La vision d’un jeu à somme nulle serait également moins présente chez les immigrés en général et, dans une moindre mesure, chez leurs enfants et petits-enfants, ou chez ceux qui entrent en contact étroit avec eux. On le retrouverait aussi un peu moins dans la classe moyenne que dans les ménages plus pauvres ou plus riches. Et, aux Etats-Unis, un peu moins chez les partisans républicains que chez les démocrates.

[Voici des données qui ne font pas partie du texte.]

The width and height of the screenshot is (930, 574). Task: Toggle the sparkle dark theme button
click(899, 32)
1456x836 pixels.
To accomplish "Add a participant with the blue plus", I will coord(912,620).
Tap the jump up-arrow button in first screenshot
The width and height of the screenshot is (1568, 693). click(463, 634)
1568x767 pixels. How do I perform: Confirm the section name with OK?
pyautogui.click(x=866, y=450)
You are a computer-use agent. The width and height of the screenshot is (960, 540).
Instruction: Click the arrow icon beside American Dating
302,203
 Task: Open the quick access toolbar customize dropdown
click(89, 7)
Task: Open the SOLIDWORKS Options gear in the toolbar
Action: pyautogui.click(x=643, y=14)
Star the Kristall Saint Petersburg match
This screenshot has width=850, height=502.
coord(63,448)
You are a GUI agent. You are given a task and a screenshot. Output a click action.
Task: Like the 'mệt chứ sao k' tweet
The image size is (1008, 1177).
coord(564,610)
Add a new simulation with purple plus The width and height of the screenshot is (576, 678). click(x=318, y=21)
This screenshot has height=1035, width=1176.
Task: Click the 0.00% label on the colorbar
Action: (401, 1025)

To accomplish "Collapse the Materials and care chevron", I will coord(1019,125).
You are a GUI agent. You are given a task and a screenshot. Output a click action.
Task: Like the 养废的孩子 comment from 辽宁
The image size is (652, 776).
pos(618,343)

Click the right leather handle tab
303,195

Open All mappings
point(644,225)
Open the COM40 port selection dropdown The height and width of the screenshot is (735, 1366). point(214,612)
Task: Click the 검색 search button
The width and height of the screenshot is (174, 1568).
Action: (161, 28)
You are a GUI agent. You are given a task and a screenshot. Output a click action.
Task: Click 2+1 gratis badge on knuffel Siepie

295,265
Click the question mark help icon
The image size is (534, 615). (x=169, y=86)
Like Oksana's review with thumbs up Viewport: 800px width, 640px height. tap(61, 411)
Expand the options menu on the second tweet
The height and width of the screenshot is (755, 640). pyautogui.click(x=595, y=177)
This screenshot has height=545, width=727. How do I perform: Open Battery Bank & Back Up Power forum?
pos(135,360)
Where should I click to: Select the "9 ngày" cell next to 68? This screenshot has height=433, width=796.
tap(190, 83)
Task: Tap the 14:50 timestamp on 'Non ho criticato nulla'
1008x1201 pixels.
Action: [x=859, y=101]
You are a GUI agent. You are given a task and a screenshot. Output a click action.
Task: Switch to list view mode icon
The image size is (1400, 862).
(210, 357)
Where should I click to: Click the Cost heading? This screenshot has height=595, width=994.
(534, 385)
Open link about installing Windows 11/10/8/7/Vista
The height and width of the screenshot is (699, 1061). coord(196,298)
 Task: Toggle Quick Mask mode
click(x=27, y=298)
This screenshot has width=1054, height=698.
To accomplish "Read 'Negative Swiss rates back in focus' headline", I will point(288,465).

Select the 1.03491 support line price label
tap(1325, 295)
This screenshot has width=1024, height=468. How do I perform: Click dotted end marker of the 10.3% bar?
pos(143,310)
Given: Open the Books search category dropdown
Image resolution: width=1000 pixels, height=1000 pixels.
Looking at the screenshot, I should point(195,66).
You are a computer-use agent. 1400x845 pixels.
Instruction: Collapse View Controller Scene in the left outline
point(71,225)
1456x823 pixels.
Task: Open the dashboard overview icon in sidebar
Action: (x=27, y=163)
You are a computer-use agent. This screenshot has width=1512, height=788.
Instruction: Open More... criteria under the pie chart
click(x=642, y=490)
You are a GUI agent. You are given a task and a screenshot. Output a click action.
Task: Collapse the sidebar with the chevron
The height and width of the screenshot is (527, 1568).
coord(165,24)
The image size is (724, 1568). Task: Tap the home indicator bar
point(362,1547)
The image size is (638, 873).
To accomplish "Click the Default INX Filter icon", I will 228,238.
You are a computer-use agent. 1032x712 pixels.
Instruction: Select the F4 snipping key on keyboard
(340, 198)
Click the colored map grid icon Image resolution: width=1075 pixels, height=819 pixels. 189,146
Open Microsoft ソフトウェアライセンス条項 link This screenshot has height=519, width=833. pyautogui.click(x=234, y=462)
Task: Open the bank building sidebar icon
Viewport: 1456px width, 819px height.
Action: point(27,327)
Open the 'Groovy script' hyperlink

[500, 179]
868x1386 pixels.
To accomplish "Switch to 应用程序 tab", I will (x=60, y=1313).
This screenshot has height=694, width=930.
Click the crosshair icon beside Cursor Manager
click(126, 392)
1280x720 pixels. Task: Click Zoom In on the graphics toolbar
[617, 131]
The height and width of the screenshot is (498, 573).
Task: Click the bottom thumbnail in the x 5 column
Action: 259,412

L’appel de ces derniers à un plus grand interventionnisme de l’État – que ce soit pour redistribuer les richesses ou pour aider directement les groupes défavorisés – proviendrait donc, au moins en partie, du sentiment que le monde est un gâteau dont les plus forts ne laisseront aux autres que des miettes si les gouvernements n’imposent pas un partage plus équitable.
La présence ou l’absence de cette façon de voir le monde contribue à expliquer certaines anomalies, notent les auteurs de cette dernière étude. Pourquoi, par exemple, la population américaine blanche, rurale et âgée ne soutient-elle pas davantage d’interventions gouvernementales qui lui seraient bénéfiques ? Cela donne aussi une idée de la raison pour laquelle les démocrates peuvent être hostiles à l’immigration ou avoir voté pour Barack Obama et Bernie Sanders avant de passer dans le camp Trump.
Sabordage
Ce qui est triste, c’est que les individus qui envisagent la vie à travers le prisme d’un jeu à somme nulle peuvent aller jusqu’à saboter les opportunités qui leur sont offertes de coopérer avec d’autres et qui auraient amélioré leur sort économique et leur bien-être général. disent nos deux autres experts de l’Université Stanford et de l’UBC.
Savoir reconnaître et nommer ce phénomène devrait déjà aider à mieux comprendre la situation lorsqu’elle se présente dans nos relations interpersonnelles, ainsi qu’au niveau national, poursuivent-ils. Comme cette vision n’est souvent pas liée à la situation directement en question, mais à une conception générale de la vie, il n’est pas impossible de croire que l’on puisse, à l’occasion, se comprendre soi-même, ou convaincre l’autre, qu’une solution gagnant-gagnant est possible dans certaines circonstances, disent-ils.
Et dans des cas comme celui de Donald Trump et du commerce international, où essayer de le faire changer de point de vue pourrait être inutile, cela nous permet au moins de mieux comprendre sa façon de penser et de chercher un moyen de le faire changer d’avis. présentez-lui les choses de telle manière qu’il se sente comme le grand gagnant de l’affaire.